Ben, gençliğin verdiği heyecan ve kötü arkadaşların te’sîriyle babamın sözlerini dinlemeyip onu üzdüğüm, kötü yollara düşüp eşkiyalara karıştığım, o cinâyeti işlediğim, hayatımın baharı olan gençliğimi uygunsuz işlere harcadığım için ömrüm boyunca üzüntü ve pişmanlık içinde yaşadım. Göz yaşları içinde Allahü teâlâya yalvararak, akıbetimin iyi olması için duâ ve niyazda bulundum.”

Yine rivâyet olunmuştur ki, Yûsuf-i Kâmitî’nin gidip geldiği; evinde yemek yediği bir zât vardı. Şam dışında bir handa kalıyordu. Bu zât bir türlü Yûsuf-i Kâmitî’ye talebe olmuyordu. Bir gece, ayı, yıldızları, gökyüzünün güzelliklerini seyretti. Kalbinde bir değişiklik, bir incelik hissetti. Allahü teâlânın ni’metlerinden gâfil olduğunu düşündü. Tövbe etti. Sabah olunca, Yûsuf-i Kâmitî bunun yanına geldi. Bu da geceki hâlini anlattı.

Yûsuf-i Kâmitî; “Yalan söyleyen çirkin ve zelîl olsun!” buyurdu. O zât “Âmin” dedi.
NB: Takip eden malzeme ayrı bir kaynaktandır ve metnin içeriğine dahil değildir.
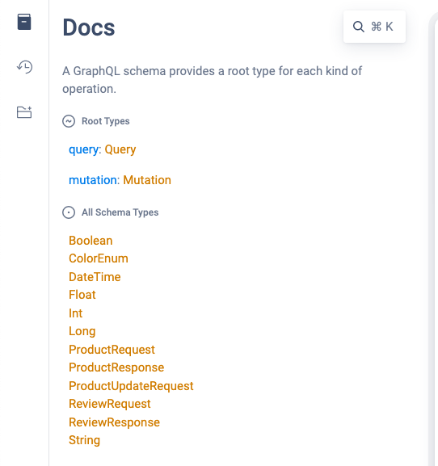Select the ReviewResponse schema type

tap(114, 422)
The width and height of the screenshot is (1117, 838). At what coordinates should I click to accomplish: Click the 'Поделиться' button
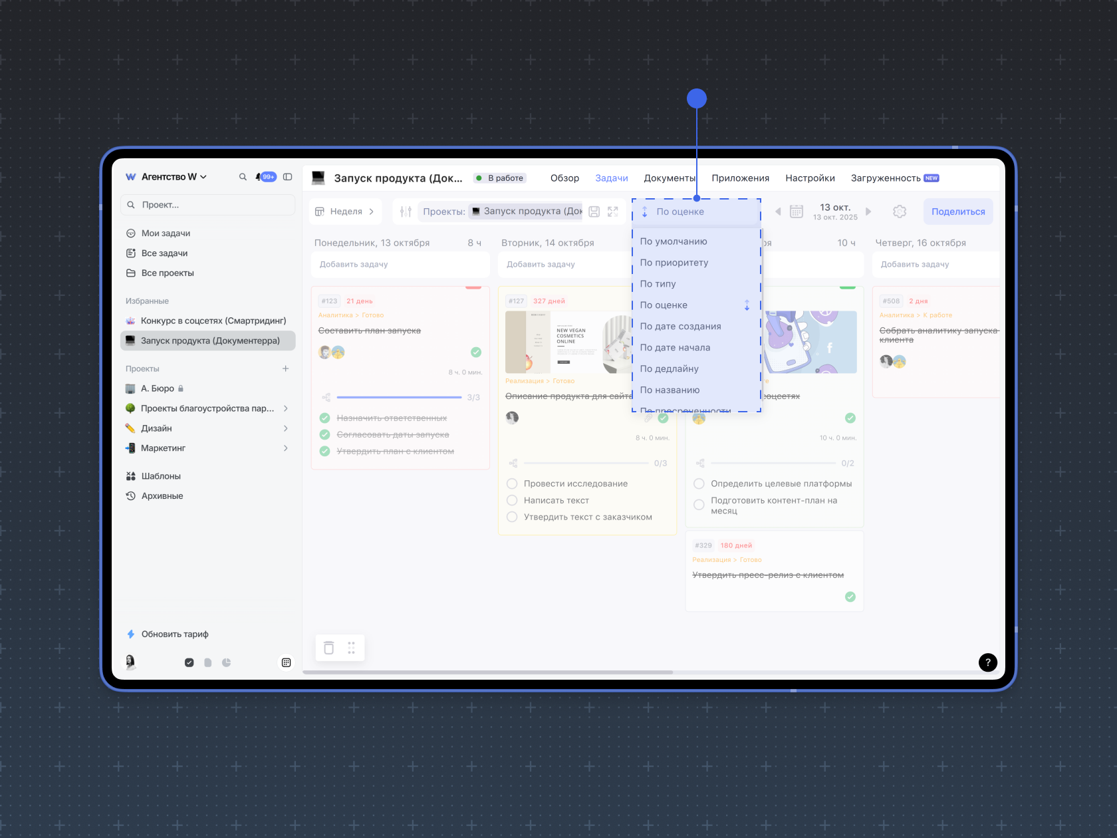point(957,211)
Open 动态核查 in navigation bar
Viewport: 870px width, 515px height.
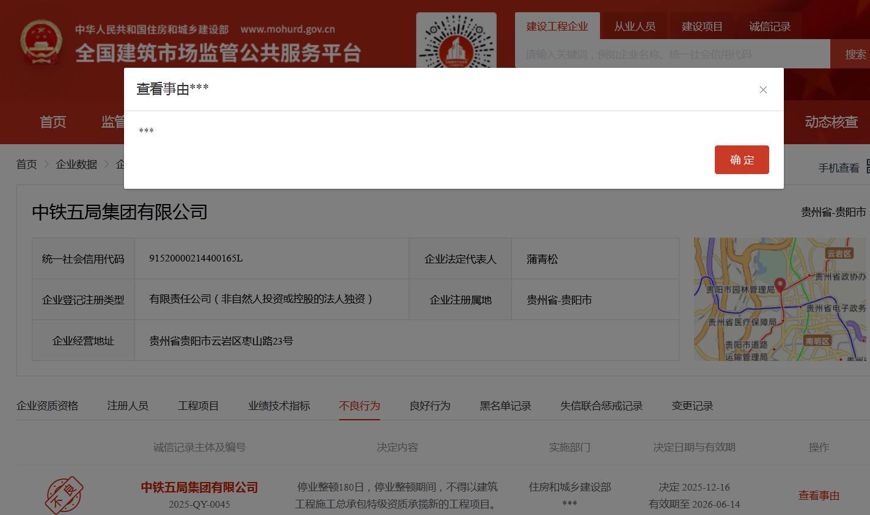831,122
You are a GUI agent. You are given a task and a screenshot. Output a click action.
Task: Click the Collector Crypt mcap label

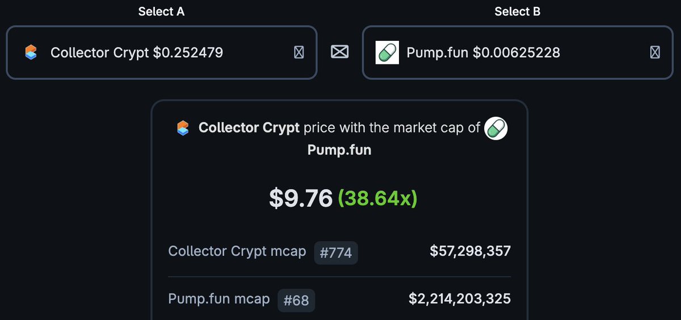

Bir müddet sonra, o zâtın yanına kötü insanlar geldi. O da bunların te’sîriyle, tövbe etmeden önceki hâline döndü. Sabah olunca, Yûsuf-i Kâmitî gelerek buna; “Ey zavallı! Sana yazıklar olsun: Biz sana, yalan söyleyen çirkin ve zelîl olsun demedik mi? Sen de buna “Âmin!” demedin mi? Çok zarar edeceksin. Hüsrana düşeceksin. Sermâyeni kaybedeceksin. Yatak üzerinde bir sene kalacaksın” dedi. Nitekim kısa zaman sonra bu kimsenin işleri bozuldu. Hanımı vefât etti!

Çocukları onu terketti. Kendisi, hayır sahiplerinin elinde kaldı. Çok şiddetli bir hastalığa yakalandı. Bir sene boyunca yataktan hiç kalkmamak üzere hasta yattı. Sonra yakınlarına; “Beni, Yûsuf-i Kâmitî’nin geçeceği; yolun üzerine yatırınız” dedi. Onlar da, Yûsuf-i Kâmitî’nin geçeceği yol üzerine bunu yatırdılar. O da, oradan geçerken bunu gördü. Yanında durup;

“Ey filân! Kendini, hâlini nasıl buluyorsun?” dedi. “Ey efendim! Tövbe üzereyim. Tövbe ettim” dedi. Yûsuf-i Kâmitî; “Şimdi tövbe ediyorsun. Yine tövbenden döneceksin değil mi?” buyurunca; “Hayır! Kendisinden başka ilâh bulunmayan Allahü teâlâya yemîn ederim ki, tövbemden dönmiyeceğim” dedi. Yûsuf-i Kâmitî; “Allahü teâlâdan dilerim ki, seni bu hâlden eski sıhhatine kavuştursun ve hâlini hayra tebdil eylesin (çevirsin!)” buyurup gitti. Bundan sonra, bir senedir hiç ayağa kalkamamış olan bu kimse ayağa kalkıp evine gitti. O hastalığından hiçbir eser kalmadı. Yûsuf-i Kâmitî’nin duâsı bereketi ile sayısız ni’metlere kavuştu. Onun önde gelen talebelerinden oldu.

Yûsuf-i Kâmitî (r.a.), 657 (m. 1259) senesinde vefât etti.